As readers of The Fast Diet know, the very best drink on a Fast Day is water – plenty of it, still or sparkling, with nothing added save an ice cube (if the weather ever improves enough to warrant it!). A lemon or lime slice can be nice. If you are looking for flavour, go for herbal tea, green tea, black tea and black coffee – if you add milk, the stealth calories soon add up.
Fruit juice and smoothies, though considered a ‘healthy’ option, in fact contain a lot of fruit sugars and are no replacement for eating the whole fruit, particularly on a Fast Day, when you are looking to avoid anything that will lead to an unwelcome spike in your blood sugars.

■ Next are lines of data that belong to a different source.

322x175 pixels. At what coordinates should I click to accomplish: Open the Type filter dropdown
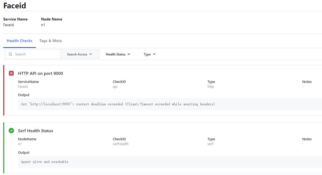coord(150,54)
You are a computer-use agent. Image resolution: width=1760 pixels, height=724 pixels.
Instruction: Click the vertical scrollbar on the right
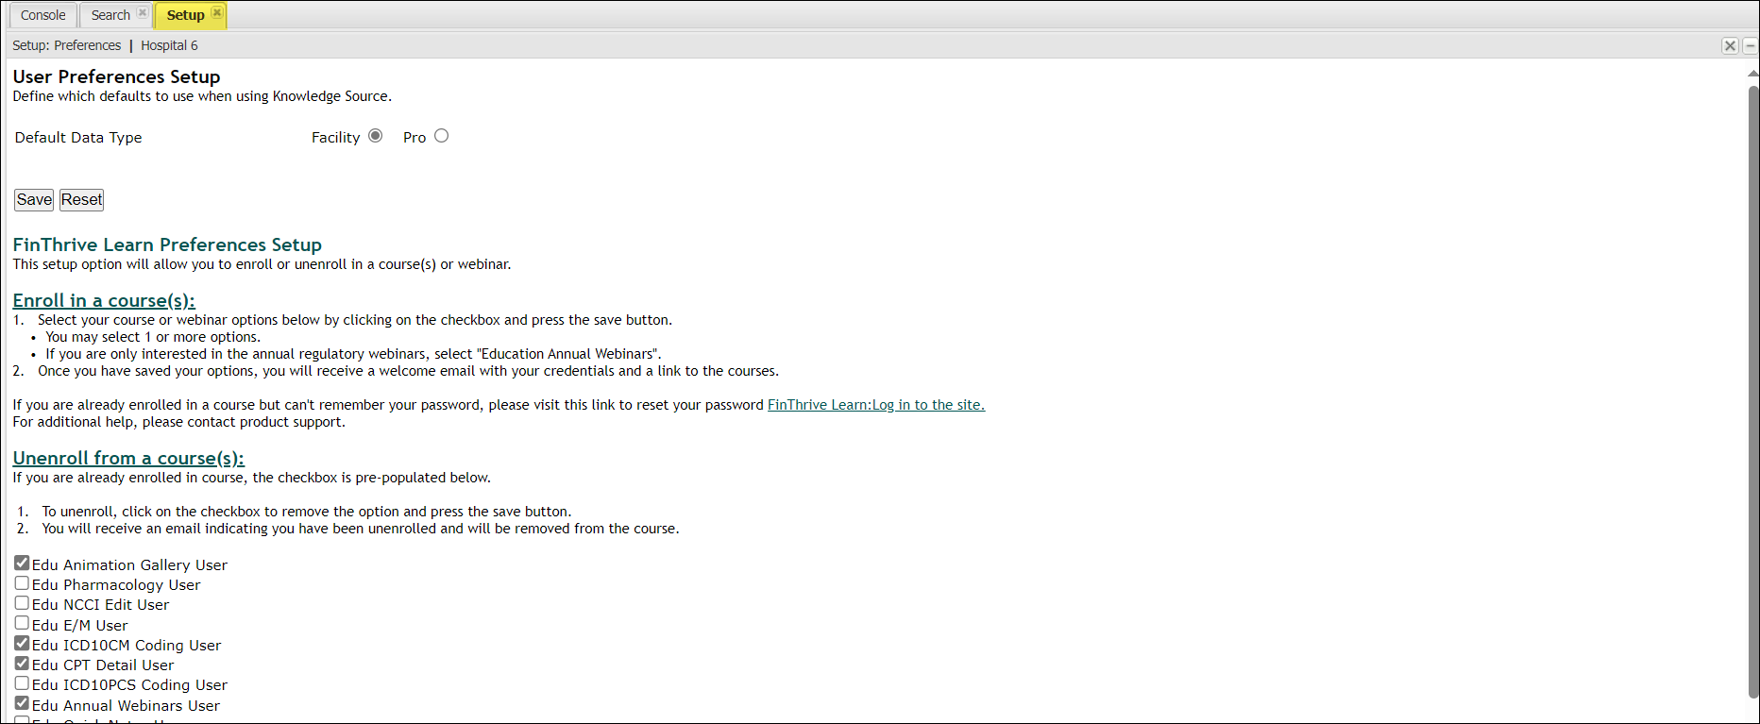(1752, 378)
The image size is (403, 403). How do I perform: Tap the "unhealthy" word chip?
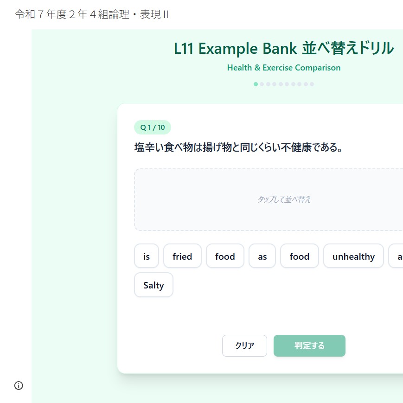[x=353, y=256]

Lots of people have asked about The Fast Diet position on fizzy drinks. ‘Full-fat’ sodas are, of course, stacked with sugar – up to 10 teaspoons per can – so it’s no surprise that they should be avoided on a Fast Day. Diet sodas generally rely on aspartame or sucralose for their sweetness. There is some concern about the effects of these intense sweeteners on appetite and gut bacteria, and one study recently linked aspartame with certain blood cancers in men (though not in women).
The answer is that there is no clear answer on diet soda, at least not yet – so exercise caution. If a Diet Coke gets you through a Fast Day, fine. But limit your consumption over the course of a week. And if you’re reaching for the can time and again, reach for the tap too, whenever you can.